The purpose of this particular post is not to kowtow to the right or let them off the hook for supporting a candidate who clearly and woefully demonstrated the aforementioned characteristics. As I mentioned, we’ve been through that already. The purpose of this post is to turn the spotlight on us. I hate to write this, but it needs to be said. I’m sorry – especially as a left leaner myself, but liberals can be real jerks. We’re smug, arrogant, and condescending. If you’ve driven your bumper sticker-littered Prius to a local coffee shop to engage in “critically deconstructive conversations about social structuralism and hierarchical oppression”, wearing your crocheted beanie caps and thrift store clothes (because of how anti-consumerist you are) all the while preaching to people about why eating meat is bad, supporting non-viable 3rd party candidates is somehow healthy, and mocking people’s “imaginary god”, chances are pretty high folk will hate you. What’s worst is that you will never be able to get most people to see things your way, even if your general interests as people are aligned. I’m forever reminded of the roundtable discussion on Real Time With Bill Maher a few years ago, when Maher went on one of his typical rants (some of which really are funny, I should point out). In this particular segment, he was railing against religion (surprise, surprise). Then Newark mayor (and current US Senator) Cory Booker aggressively countered Bill by pointing out how his atheism is making him just as intolerant as the people on the right that he likes to attack. It was a prophetic (and very teachable) moment. But Maher shrugged him off. Even though that discussion is several years old now, that sentiment is still alive. All we have to do is apply it to virtually any issue facing this country.

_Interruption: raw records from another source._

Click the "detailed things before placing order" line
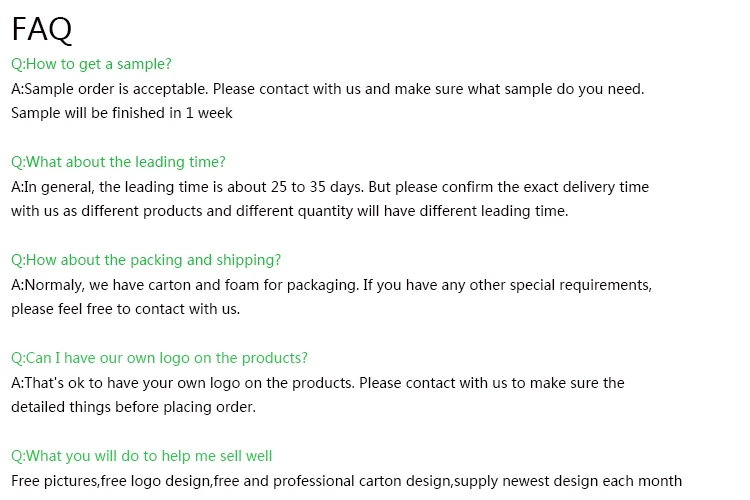 [134, 407]
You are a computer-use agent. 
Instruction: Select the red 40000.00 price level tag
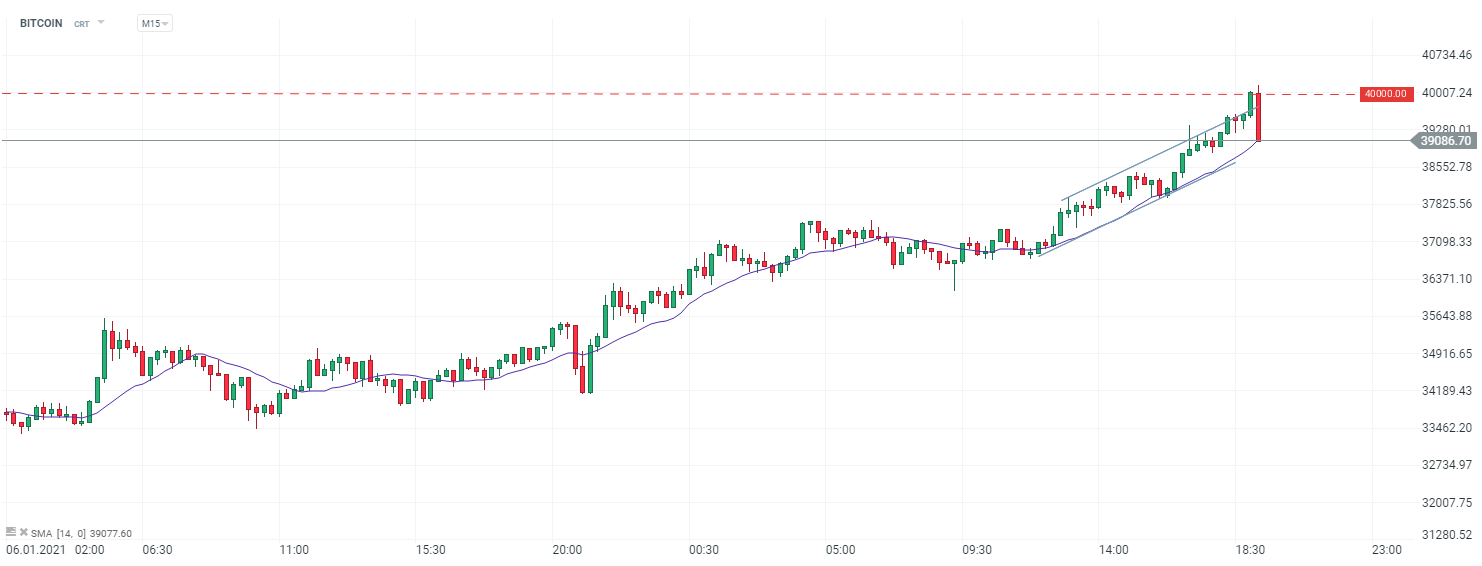[1385, 93]
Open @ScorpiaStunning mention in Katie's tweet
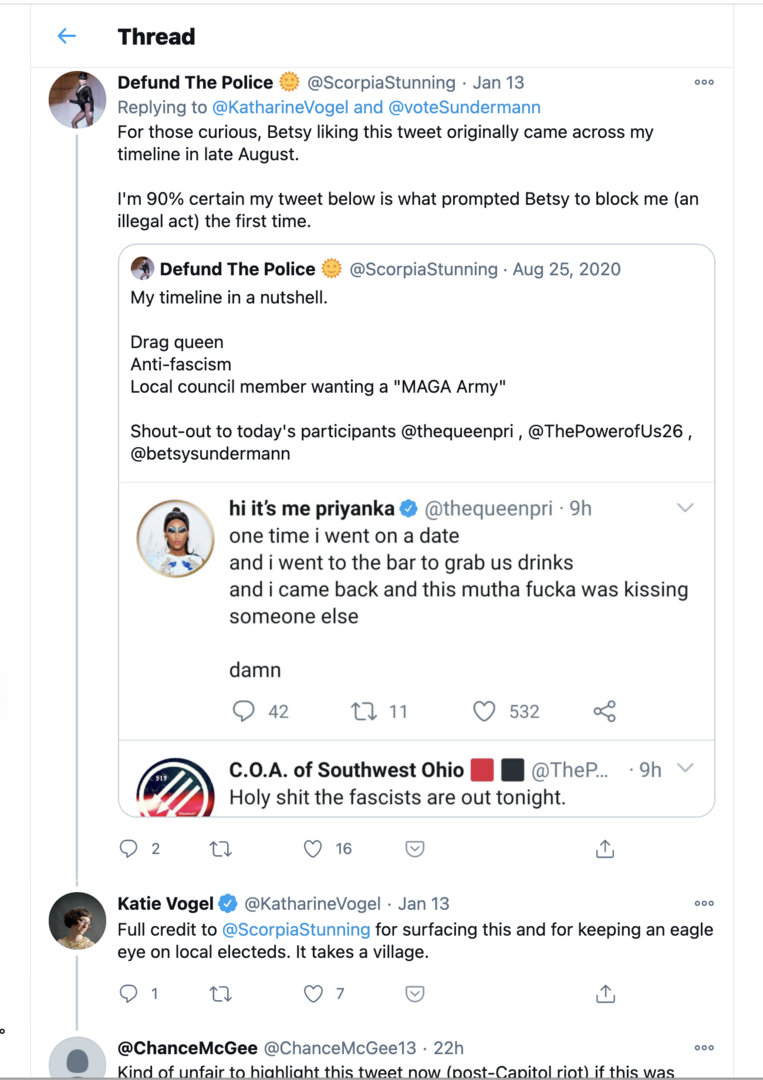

Fast forward to September, 2016. In a speech at an LGBT function, Hillary Clinton placed Trump supporters in a “basket of deplorables.” The minute I found out about it, I got nervous. Deliberately or not, Hill had her 47% moment. At that moment, I knew she was screwed. You simply can NOT insult half of an entire electorate and expect things to go your way. Not now. Not ever.

Nobody…and I repeat…nobody likes to hear pontification (I say, as I’m pontificating), being talked down to, being told how awful they are for not subscribing to the same beliefs about wedge issues like abortion, same-sex marriage, transgendered bathrooms, etc. Likewise, many people in this country are fearful – and for good cause – that publicly opposing things they don’t agree with will lead to excoriation (i.e. not having a “safe space” for their opposition). They despise that scenario so much that they gladly (and perhaps secretly) pulled the lever for a man like Donald Trump. Obviously, these are all generalizations. But this phenomenon occurs often enough to establish patterns.

What can we do? Admittedly, it can be pretty tempting at times to take our advanced degrees and our moral compasses, and look down on certain people with disdain because of how uncultured and uneducated they appear. And I’m certainly not advocating that we step aside for hatred and intolerance. But I strongly believe that our APPROACH has to change. Something has to happen in our national dialogue that encourages discussions and accepts views different than ours. Not a conversation of judgment, finger-pointing, and belittlement. But one of compromise, negotiation, and listening. Failure to do so can contribute to the rise of a Donald Trump just as effectively as the promise to build a wall around Mexico.

All I can say for sure at this point is that the other side got the last laugh yesterday. And now we ALL have to deal with the consequences. What we do from this point on is up to us.